You could theoretically fix this at the border with tarifs, but determining how much emissions a particular product caused becomes real hard real quick.
Easy enough patch: require full (GHG, ecosystem impact) documentation of production process. This would also push some business in country as that's skip the tariff and make the documentation requirements easier.
Reductionism just doesn't work as long as constant growth is a requirement of our economic systems. It just doesn't go hand in hand. We will also never use less energy than we are using today, so we better improve energy production.
Doesn't mean we should skip engineering energy efficient devices. That is just an additional requirement.
You, and I, all of us, in fact, will have to change our lifestyles in order to preserve the habitability of our planet for us and our children. Our current culture is unsustainable.

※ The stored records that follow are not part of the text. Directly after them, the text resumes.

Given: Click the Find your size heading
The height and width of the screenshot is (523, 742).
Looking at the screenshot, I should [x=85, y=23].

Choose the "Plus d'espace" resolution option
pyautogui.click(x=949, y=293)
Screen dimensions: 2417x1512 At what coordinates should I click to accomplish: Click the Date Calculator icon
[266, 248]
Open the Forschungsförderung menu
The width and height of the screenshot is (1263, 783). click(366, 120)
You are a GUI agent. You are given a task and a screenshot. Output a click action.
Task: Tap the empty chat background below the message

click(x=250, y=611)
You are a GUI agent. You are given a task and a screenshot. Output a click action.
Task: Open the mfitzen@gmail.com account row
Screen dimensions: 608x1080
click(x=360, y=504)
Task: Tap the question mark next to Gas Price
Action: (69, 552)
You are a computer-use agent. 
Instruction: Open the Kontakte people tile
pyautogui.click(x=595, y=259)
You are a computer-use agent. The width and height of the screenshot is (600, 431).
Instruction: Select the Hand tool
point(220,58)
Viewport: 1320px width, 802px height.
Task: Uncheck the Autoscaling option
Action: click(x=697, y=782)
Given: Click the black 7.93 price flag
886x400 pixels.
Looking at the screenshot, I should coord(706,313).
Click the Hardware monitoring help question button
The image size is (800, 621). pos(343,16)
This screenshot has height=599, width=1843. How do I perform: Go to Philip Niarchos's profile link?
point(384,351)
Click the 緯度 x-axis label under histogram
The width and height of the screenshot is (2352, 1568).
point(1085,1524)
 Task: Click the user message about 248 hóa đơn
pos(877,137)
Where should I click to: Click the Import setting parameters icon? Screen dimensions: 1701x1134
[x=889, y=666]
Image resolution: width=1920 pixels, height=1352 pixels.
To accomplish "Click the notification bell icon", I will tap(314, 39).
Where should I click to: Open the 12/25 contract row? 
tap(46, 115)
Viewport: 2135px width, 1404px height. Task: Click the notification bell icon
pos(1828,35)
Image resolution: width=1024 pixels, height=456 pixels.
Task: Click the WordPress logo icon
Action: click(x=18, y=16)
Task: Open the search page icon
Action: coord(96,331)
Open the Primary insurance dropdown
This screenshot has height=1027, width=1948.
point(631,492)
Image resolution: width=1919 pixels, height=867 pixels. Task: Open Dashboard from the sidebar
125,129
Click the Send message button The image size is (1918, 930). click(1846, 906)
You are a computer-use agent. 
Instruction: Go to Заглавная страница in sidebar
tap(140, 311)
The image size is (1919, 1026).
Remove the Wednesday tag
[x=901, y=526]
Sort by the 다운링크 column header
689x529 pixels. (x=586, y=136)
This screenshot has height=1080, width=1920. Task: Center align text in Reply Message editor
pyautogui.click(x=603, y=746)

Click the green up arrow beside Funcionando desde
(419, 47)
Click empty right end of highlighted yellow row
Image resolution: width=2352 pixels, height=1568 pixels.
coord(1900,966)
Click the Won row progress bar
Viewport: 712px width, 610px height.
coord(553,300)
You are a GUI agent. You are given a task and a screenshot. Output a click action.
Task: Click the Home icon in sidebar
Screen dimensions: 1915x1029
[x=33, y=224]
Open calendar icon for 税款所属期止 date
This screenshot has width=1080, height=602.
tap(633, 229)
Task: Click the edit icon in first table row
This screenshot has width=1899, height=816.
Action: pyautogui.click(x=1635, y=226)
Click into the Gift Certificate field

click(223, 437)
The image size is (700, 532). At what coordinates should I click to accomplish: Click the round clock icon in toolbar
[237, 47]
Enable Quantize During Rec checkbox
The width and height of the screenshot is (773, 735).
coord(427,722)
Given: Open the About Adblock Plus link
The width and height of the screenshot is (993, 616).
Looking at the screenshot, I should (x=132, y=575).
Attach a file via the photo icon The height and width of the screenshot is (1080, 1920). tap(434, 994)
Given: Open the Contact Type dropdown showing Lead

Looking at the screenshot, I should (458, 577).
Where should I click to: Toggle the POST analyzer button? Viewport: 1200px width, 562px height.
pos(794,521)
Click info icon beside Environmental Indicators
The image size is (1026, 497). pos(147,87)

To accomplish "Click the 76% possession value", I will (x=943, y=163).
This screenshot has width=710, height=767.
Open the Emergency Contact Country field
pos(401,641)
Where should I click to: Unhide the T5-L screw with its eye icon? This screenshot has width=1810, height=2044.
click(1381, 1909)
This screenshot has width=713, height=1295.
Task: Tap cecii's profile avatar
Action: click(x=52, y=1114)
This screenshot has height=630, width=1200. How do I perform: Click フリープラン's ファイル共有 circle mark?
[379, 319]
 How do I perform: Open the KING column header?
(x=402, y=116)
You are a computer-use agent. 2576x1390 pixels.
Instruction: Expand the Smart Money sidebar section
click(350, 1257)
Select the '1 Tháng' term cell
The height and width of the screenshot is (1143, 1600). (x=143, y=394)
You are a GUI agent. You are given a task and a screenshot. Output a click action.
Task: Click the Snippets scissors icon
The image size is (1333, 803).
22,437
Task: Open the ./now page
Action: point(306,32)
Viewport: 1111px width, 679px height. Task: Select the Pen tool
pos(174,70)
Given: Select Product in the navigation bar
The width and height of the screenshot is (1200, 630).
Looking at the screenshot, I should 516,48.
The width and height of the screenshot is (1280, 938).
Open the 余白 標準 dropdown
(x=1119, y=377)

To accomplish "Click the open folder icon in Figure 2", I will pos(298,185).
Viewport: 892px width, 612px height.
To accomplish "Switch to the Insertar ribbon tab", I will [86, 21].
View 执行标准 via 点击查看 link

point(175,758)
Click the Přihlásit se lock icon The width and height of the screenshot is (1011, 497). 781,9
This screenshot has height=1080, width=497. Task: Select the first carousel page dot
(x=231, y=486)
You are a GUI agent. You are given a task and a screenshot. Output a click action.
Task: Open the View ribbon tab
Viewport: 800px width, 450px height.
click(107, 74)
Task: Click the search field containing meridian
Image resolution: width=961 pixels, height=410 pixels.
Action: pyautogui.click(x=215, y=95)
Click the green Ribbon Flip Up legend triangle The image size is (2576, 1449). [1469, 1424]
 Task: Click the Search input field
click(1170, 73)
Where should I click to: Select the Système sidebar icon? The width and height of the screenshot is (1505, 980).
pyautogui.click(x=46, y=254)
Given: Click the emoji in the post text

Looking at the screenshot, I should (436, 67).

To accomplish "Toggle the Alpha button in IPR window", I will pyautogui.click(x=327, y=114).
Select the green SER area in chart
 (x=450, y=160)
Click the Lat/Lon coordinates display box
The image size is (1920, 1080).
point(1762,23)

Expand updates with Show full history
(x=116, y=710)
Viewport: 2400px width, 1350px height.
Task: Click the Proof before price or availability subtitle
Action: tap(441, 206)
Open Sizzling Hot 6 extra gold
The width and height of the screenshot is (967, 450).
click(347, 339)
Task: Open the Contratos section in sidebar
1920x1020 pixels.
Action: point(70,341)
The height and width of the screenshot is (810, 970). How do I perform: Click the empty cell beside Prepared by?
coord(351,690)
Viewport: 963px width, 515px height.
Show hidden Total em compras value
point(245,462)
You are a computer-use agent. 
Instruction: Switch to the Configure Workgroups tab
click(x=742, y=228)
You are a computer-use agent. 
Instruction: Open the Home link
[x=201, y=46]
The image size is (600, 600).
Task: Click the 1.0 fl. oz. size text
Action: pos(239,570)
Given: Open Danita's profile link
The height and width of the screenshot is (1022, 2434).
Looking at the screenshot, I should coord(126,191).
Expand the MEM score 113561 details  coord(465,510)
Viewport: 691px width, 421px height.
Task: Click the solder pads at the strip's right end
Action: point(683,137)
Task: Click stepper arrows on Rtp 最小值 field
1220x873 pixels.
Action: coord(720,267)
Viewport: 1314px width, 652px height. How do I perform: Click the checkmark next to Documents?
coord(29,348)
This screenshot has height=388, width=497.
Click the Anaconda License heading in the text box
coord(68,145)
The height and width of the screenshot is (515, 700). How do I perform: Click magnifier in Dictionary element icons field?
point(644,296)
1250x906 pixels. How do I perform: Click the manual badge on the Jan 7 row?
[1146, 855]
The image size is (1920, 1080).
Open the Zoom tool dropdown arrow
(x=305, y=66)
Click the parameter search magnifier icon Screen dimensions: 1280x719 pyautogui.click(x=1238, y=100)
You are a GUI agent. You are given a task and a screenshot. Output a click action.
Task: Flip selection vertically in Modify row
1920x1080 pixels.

Pointing at coal in this context is whataboutism at its finest. Yes, coal has to go. But so does beef. Than has been clear for decades now, it's not news.
- The meat over-production has a major impact on greenhouse gas emissions
- Humans naturally didn't eat the amounts of meat which we consume today
- Humans don't need to eat large quantities of meat for any health of fitness reasons
- Eating large amounts of meat increase the chances of certain cancers
Therefore, given that there is nothing natural about eating meat at the current levels and given that there is no health benefit of eating this much meat and even has some negative impact and given that the meat production is contributing to the demise of our planet, it's only logical to drastically reduce our meat consumption. Laws need to be drafted. Taxes on meat need to be risen, etc.
All those fatsoes which claim they couldn't live without meat should be treated like smokers: a dying breed of humans inflexible of understanding the above logic. There's always going to be some fat guy who thinks that eating McDonals burgers every day is normal, but the reality is that it's not and one day these people will be dead and new generations will have grown up in a world where it's normal to eat more veg & fruit and will think "how weird is it that people once ate an entire cow just for breakfast", just like kids today think "how weird is it that someone was allowed to light up a cigarette on an airplane where the smoke is affecting everyone around them and where open fire is generally considered a risk".